┌────────

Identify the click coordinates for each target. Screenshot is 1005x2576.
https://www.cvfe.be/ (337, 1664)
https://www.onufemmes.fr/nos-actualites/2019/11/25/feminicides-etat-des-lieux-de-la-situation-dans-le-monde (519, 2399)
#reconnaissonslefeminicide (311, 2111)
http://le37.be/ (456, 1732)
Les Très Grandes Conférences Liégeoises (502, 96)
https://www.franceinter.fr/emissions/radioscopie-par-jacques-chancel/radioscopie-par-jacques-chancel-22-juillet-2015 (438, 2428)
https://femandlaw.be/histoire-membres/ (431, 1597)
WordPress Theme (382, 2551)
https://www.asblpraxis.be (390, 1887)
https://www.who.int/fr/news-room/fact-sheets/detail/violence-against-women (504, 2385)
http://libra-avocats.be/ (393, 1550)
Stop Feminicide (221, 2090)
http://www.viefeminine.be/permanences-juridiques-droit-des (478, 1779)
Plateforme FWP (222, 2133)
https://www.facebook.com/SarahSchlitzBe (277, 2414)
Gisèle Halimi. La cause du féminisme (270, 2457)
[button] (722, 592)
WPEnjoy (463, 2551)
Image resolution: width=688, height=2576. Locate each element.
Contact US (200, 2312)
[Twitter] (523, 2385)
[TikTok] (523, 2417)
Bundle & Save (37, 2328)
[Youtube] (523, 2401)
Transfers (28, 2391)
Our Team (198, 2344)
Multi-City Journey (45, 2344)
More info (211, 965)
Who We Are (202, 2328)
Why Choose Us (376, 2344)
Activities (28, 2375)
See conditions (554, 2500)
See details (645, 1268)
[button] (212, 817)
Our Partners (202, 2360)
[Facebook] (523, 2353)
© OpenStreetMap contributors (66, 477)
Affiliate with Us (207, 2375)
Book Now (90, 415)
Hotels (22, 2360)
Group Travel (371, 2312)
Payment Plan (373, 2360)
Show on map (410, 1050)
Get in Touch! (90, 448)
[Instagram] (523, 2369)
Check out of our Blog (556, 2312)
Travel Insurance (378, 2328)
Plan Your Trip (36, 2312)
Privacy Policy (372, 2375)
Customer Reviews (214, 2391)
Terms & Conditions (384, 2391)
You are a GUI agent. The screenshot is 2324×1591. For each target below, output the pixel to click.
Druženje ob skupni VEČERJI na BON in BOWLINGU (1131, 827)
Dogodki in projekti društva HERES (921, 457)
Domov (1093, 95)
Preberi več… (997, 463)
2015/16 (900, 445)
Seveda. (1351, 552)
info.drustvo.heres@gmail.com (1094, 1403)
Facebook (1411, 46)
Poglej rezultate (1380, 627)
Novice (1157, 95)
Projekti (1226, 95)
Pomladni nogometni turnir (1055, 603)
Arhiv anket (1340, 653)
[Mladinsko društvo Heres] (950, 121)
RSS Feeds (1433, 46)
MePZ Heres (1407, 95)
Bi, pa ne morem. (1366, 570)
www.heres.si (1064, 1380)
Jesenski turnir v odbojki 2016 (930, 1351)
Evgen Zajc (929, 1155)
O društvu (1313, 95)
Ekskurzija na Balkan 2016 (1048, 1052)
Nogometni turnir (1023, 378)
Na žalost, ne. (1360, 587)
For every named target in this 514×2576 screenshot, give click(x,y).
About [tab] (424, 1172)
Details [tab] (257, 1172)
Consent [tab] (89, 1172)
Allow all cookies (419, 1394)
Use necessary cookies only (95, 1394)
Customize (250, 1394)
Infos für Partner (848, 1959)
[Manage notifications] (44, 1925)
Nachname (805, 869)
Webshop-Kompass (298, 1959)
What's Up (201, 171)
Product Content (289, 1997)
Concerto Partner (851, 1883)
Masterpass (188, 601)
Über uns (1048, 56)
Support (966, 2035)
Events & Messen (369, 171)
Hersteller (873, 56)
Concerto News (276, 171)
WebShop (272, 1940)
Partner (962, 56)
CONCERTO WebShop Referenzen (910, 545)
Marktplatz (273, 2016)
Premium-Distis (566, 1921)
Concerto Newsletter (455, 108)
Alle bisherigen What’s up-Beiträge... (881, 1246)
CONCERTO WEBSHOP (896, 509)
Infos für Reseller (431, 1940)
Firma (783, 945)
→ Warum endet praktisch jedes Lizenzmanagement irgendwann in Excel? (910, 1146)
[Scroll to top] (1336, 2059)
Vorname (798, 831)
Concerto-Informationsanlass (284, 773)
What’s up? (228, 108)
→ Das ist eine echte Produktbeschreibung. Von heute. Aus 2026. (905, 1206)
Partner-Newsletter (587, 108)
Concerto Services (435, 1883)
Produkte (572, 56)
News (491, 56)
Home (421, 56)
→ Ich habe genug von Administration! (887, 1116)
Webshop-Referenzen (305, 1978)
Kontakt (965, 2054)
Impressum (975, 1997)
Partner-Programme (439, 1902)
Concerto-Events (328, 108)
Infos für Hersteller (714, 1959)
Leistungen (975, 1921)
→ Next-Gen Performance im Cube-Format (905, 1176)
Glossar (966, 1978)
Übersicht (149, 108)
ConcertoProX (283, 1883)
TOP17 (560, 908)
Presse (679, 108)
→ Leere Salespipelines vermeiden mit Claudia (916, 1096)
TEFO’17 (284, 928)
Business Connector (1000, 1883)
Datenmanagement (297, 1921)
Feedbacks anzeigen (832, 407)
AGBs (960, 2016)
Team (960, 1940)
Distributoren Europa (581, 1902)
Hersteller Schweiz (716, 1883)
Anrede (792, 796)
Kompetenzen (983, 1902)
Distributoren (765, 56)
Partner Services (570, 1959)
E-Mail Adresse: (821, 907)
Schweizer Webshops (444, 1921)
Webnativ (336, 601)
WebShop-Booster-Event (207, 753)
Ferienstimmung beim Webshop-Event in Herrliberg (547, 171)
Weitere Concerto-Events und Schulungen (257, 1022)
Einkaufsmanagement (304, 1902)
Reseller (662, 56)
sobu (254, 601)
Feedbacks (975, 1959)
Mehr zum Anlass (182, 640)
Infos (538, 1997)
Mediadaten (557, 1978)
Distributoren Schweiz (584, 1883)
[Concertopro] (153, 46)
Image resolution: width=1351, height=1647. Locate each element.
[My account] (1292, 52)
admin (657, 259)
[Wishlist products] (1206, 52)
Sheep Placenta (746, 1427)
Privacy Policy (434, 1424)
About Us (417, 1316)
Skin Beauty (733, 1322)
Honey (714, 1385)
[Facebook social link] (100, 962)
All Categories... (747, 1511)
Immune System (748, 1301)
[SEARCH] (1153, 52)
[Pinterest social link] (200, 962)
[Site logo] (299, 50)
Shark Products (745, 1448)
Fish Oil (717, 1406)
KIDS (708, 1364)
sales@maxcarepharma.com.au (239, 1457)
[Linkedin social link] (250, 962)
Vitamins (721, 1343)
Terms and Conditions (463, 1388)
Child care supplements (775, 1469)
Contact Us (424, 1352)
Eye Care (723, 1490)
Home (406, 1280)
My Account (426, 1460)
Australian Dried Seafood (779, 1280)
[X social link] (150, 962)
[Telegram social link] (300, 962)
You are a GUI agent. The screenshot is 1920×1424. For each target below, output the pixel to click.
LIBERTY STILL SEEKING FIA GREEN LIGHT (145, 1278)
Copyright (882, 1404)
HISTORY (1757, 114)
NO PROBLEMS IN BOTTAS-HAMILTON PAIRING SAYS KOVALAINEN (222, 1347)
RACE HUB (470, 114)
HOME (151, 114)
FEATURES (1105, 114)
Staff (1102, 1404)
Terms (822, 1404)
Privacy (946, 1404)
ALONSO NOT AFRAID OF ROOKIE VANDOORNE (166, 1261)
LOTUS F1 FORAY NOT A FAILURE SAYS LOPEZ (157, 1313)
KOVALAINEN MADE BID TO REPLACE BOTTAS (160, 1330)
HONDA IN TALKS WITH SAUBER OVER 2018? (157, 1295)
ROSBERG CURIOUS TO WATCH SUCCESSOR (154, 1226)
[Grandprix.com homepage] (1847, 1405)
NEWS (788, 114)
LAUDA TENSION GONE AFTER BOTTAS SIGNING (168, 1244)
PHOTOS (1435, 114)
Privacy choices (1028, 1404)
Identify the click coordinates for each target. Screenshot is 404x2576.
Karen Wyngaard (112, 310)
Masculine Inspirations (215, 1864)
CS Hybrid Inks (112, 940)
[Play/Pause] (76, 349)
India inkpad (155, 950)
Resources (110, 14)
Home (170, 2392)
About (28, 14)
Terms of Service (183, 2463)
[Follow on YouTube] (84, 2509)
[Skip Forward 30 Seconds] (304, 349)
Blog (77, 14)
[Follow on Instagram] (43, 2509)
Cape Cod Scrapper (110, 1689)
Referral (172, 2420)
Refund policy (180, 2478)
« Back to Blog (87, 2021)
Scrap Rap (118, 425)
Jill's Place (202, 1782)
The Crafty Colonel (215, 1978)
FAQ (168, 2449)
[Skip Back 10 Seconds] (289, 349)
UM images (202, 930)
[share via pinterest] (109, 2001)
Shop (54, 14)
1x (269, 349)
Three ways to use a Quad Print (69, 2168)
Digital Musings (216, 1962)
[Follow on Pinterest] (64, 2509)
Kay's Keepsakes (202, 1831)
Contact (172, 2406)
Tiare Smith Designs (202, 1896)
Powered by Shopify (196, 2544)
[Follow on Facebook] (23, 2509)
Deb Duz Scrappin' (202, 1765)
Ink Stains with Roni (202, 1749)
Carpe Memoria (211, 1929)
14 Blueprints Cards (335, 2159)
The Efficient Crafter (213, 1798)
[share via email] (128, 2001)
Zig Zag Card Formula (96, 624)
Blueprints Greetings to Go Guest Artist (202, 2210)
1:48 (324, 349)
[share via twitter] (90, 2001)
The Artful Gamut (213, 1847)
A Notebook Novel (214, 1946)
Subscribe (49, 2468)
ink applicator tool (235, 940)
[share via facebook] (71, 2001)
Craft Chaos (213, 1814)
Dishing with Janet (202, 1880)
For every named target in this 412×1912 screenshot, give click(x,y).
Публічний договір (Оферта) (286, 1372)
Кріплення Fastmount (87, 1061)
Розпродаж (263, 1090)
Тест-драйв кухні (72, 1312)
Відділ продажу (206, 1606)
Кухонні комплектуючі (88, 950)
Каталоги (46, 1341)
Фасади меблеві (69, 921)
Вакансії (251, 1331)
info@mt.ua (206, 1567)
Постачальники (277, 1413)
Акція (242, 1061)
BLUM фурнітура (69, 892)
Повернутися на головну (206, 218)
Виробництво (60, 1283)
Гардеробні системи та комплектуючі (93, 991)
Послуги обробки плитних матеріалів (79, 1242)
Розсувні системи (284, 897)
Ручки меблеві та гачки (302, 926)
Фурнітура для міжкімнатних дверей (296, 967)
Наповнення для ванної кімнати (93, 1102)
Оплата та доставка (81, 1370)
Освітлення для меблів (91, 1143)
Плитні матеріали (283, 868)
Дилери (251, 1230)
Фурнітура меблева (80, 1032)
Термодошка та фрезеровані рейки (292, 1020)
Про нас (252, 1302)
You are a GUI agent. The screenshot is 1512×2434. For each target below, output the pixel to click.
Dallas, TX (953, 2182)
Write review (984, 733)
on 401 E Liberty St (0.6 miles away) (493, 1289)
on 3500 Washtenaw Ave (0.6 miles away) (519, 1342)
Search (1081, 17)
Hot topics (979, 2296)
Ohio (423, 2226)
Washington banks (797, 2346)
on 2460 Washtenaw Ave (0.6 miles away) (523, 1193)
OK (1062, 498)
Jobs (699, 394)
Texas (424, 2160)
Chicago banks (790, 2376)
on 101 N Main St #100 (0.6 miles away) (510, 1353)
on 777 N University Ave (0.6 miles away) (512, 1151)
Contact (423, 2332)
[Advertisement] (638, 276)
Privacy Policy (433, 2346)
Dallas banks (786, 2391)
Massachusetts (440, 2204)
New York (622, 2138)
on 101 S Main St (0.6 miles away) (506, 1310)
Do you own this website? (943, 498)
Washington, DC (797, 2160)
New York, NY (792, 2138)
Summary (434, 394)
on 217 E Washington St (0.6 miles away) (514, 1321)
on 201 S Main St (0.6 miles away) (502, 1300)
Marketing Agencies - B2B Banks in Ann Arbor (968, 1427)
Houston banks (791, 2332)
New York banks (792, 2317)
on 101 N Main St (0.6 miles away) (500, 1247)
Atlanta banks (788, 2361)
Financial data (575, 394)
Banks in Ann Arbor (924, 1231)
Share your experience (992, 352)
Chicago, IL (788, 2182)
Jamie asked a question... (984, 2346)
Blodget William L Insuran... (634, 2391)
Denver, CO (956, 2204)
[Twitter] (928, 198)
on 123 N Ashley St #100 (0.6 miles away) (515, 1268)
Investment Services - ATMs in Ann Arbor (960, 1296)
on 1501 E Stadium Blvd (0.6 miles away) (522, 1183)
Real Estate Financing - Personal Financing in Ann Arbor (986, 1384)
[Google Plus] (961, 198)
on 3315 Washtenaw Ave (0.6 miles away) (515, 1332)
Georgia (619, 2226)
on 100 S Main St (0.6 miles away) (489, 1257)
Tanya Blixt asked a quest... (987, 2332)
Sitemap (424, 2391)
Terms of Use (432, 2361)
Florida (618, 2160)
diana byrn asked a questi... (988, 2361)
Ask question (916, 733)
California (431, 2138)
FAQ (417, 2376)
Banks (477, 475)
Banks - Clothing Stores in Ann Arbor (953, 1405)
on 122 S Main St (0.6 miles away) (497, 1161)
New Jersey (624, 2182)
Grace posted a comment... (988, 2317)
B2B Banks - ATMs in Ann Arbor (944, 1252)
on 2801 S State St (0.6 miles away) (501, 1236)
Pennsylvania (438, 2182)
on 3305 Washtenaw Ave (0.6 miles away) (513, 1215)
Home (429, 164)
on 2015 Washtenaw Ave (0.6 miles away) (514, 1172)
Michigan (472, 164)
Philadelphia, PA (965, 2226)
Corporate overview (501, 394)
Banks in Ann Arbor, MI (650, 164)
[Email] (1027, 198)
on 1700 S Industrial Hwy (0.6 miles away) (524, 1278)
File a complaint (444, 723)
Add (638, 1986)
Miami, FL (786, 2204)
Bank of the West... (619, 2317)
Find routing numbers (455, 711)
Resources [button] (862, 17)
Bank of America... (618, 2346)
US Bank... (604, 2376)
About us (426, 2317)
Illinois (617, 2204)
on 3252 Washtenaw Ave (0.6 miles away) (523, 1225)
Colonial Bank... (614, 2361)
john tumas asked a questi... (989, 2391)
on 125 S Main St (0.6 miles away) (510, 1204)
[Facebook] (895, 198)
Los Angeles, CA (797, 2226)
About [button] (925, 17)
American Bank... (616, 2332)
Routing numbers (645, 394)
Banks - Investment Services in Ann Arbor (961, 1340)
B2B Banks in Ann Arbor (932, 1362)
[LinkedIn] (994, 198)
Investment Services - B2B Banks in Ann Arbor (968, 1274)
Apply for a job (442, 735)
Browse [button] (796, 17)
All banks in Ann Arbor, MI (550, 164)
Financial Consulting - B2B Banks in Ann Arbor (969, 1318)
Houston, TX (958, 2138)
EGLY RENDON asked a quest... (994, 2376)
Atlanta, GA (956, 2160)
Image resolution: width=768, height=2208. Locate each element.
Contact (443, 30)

└────────

Beginning with the line holding "Concerto Partner (851, 1883)" and ending with the line holding "Hersteller Schweiz (716, 1883)", write out the stretch of material above exactly; add no further lines.

Concerto Partner (851, 1883)
Masterpass (188, 601)
Über uns (1048, 56)
Support (966, 2035)
Events & Messen (369, 171)
Hersteller (873, 56)
Concerto News (276, 171)
WebShop (272, 1940)
Partner (962, 56)
CONCERTO WebShop Referenzen (910, 545)
Marktplatz (273, 2016)
Premium-Distis (566, 1921)
Concerto Newsletter (455, 108)
Alle bisherigen What’s up-Beiträge... (881, 1246)
CONCERTO WEBSHOP (896, 509)
Infos für Reseller (431, 1940)
Firma (783, 945)
→ Warum endet praktisch jedes Lizenzmanagement irgendwann in Excel? (910, 1146)
[Scroll to top] (1336, 2059)
Vorname (798, 831)
Concerto-Informationsanlass (284, 773)
What’s up? (228, 108)
→ Das ist eine echte Produktbeschreibung. Von heute. Aus 2026. (905, 1206)
Partner-Newsletter (587, 108)
Concerto Services (435, 1883)
Produkte (572, 56)
News (491, 56)
Home (421, 56)
→ Ich habe genug von Administration! (887, 1116)
Webshop-Referenzen (305, 1978)
Kontakt (965, 2054)
Impressum (975, 1997)
Partner-Programme (439, 1902)
Concerto-Events (328, 108)
Infos für Hersteller (714, 1959)
Leistungen (975, 1921)
→ Next-Gen Performance im Cube-Format (905, 1176)
Glossar (966, 1978)
Übersicht (149, 108)
ConcertoProX (283, 1883)
TOP17 (560, 908)
Presse (679, 108)
→ Leere Salespipelines vermeiden mit Claudia (916, 1096)
TEFO’17 (284, 928)
Business Connector (1000, 1883)
Datenmanagement (297, 1921)
Feedbacks anzeigen (832, 407)
AGBs (960, 2016)
Team (960, 1940)
Distributoren Europa (581, 1902)
Hersteller Schweiz (716, 1883)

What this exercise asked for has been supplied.